PORT SUDAN: Sudan’s paramilitary Rapid Support Forces have signed a charter paving the way for a parallel government with its allies, including a former foe who analysts say could offer crucial territory, fighters and border access.

Since April 2023, a brutal war between the RSF and the regular army — represented by the internationally recognised government currently based in Port Sudan — has killed tens of thousands, uprooted 12 million and visited mass human rights violations upon civilians.

Last month, the former US administration declared that the RSF had committed genocide in the western region of Darfur.

Until last week, the lesser-known third party to the war was Abdelaziz al-Hilu, whose faction of the Sudan People’s Liberation Movement-North had previously fought both the army and the RSF in the country’s south.
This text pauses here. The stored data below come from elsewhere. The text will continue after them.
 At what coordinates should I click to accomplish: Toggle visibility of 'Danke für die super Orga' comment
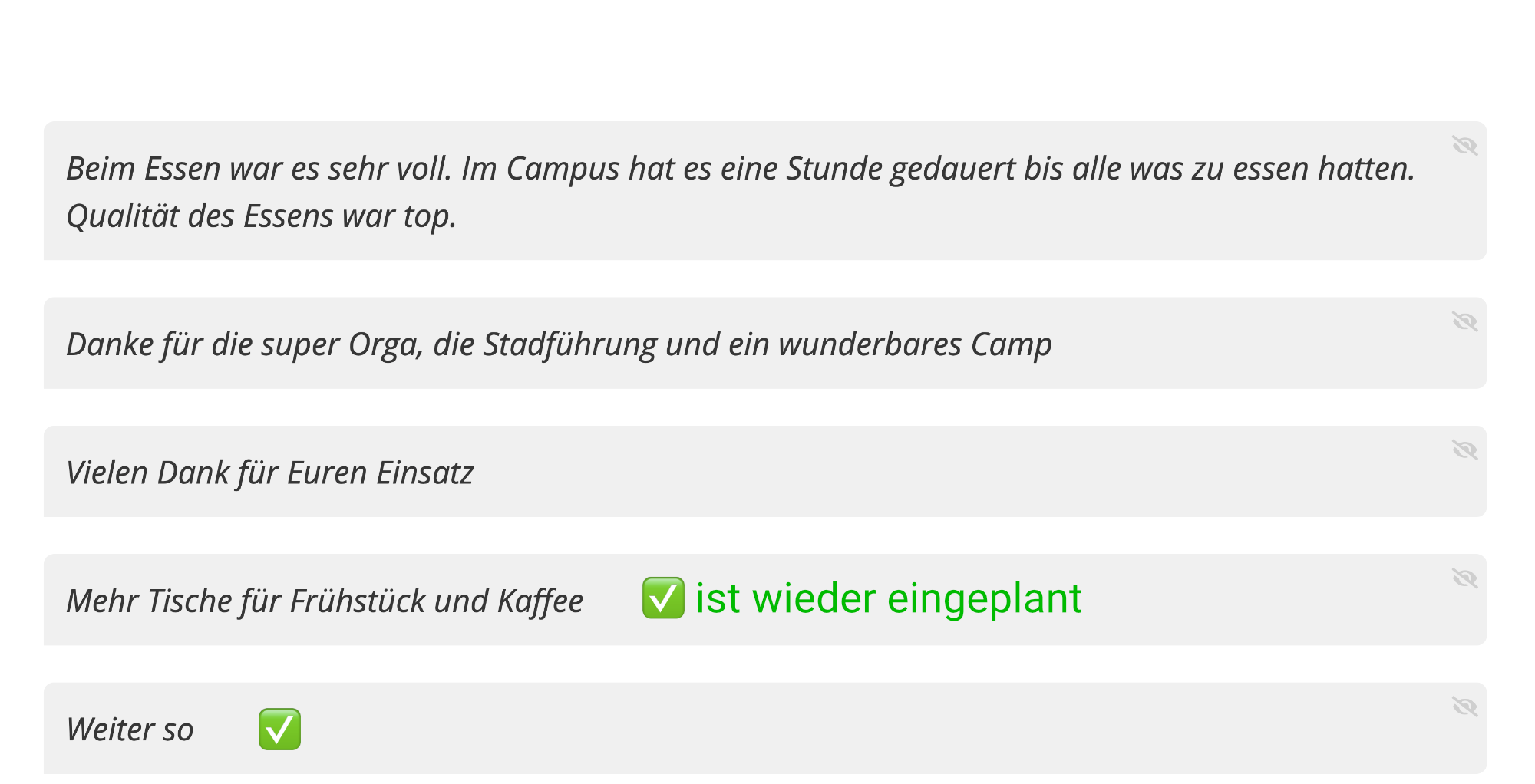[1464, 321]
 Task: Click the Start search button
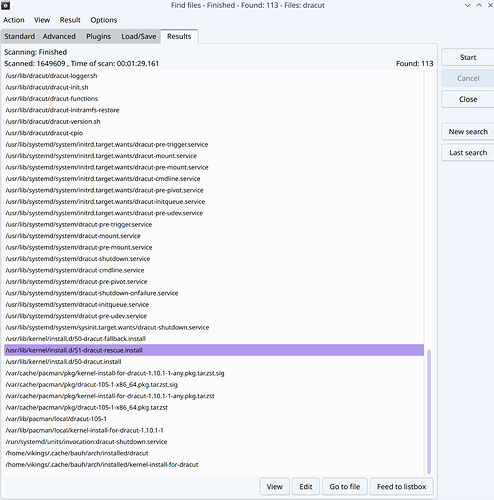[468, 57]
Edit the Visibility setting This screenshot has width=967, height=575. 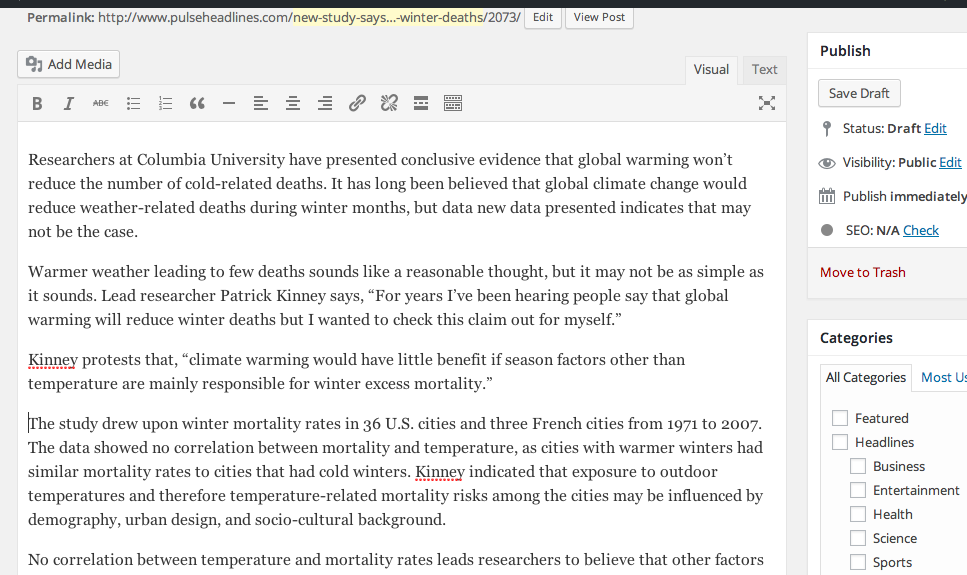(x=950, y=162)
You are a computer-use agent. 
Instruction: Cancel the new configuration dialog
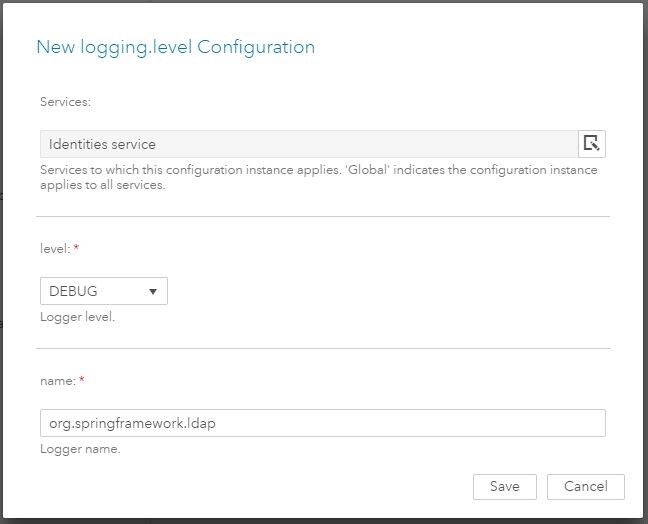[585, 486]
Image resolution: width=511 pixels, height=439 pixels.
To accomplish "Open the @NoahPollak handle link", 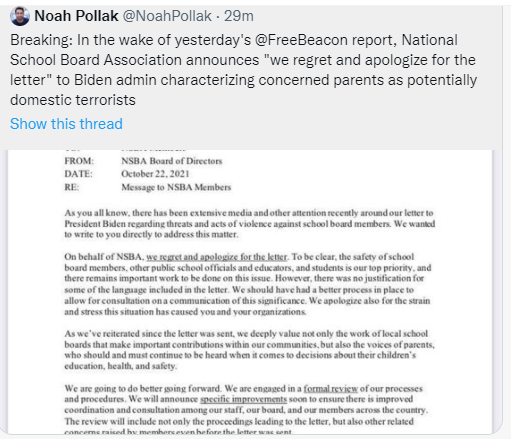I will (x=167, y=16).
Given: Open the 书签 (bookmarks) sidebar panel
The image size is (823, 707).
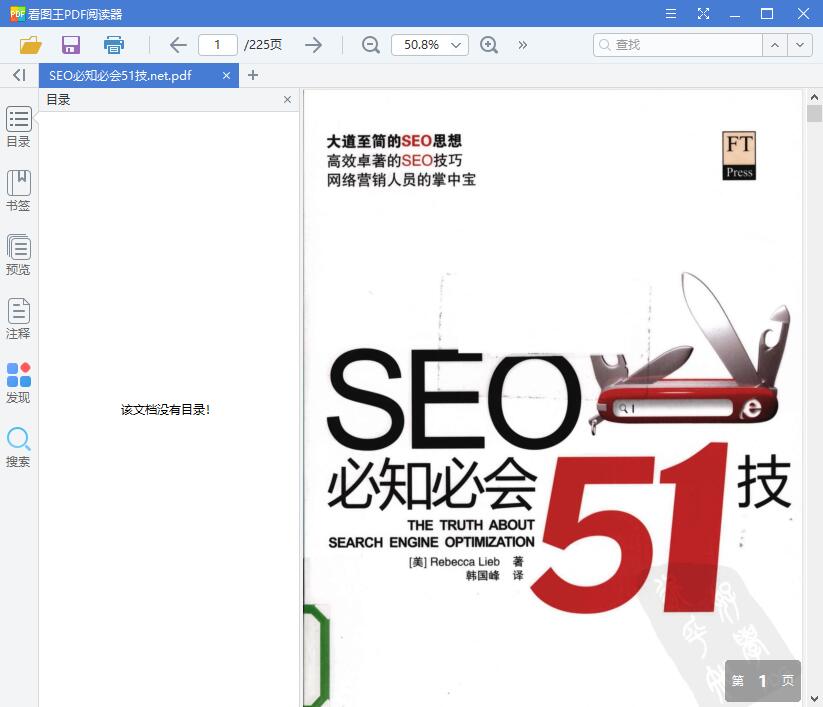Looking at the screenshot, I should tap(18, 190).
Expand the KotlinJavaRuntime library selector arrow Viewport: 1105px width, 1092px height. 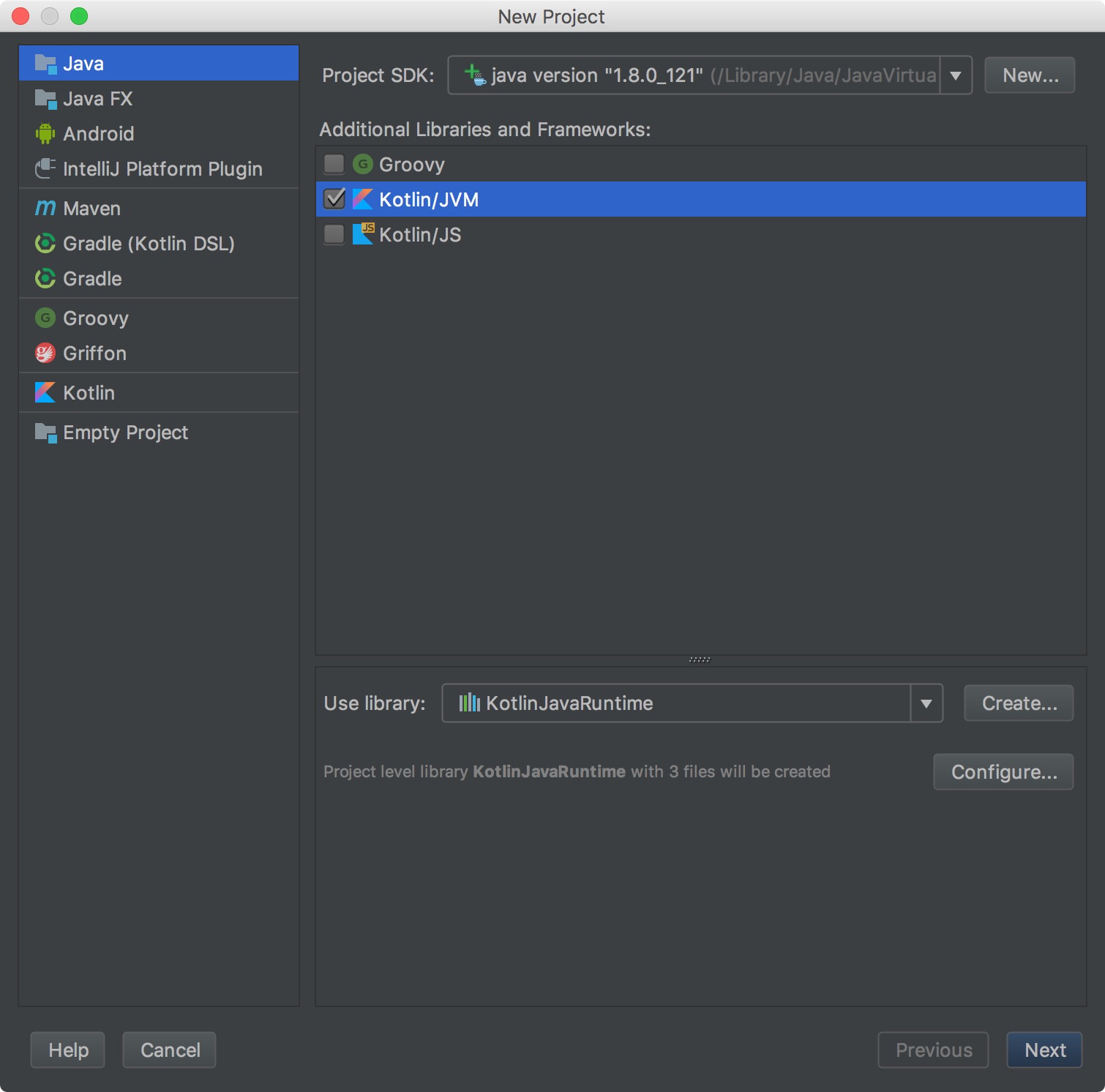926,703
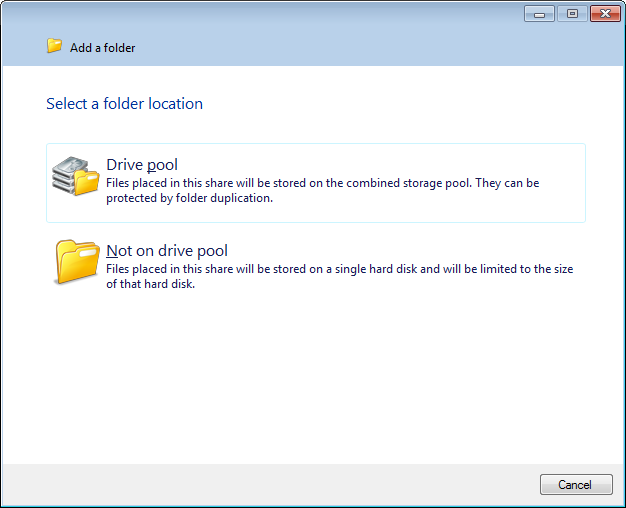Click the single hard disk description line
This screenshot has height=508, width=626.
[x=339, y=269]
In an unexpected turn of events, Hilu appeared in Nairobi last week, and his group was one of the key signatories to an RSF charter for a “government of peace and unity”.

If his battle-hardened fighters join forces with the RSF, analysts say it could significantly bolster the weakened paramilitaries, led by Mohamed Hamdan Daglo (widely known as Hemeti).

After weeks of losses as the army charges through the country, the new rebel alliance could also grant key border access to RSF-friendly east African states.

‘On the back foot’

The RSF has conquered nearly all of Darfur, but is unable to cement its hold on the region and appears on the verge of losing all of the capital Khartoum to the army.

“Hemeti is on his back foot,” Marc Lavergne, a professor at France’s University of Tours, told AFP.

“Hilu’s professional fighters could give him some very welcome help,” said Lavergne, a veteran Sudan expert who has personally known Hilu since he helped broker agreements in the region in the early 2000s.

According to Sudanese journalist and SPLM-N specialist Mostafa Serry, the two groups together command up to “65 percent of Sudan”.

Their common interests would be best served by merging “the large military forces and vast areas they control”, he told AFP.

Hilu controls much of South Kordofan state from his foothold in the Nuba Mountains, as well as pockets of Blue Nile state bordering Ethiopia.

Together, the two groups have border access to Libya, Chad, the Central African Republic and — thanks to Hilu — now South Sudan and Ethiopia.

“All of the countries surrounding Sudan, except Egypt, are in favour of the RSF,” Lavergne said, and could serve to bolster the paramilitary group, whose supply lines from Sudan’s western border have been compromised in recent months.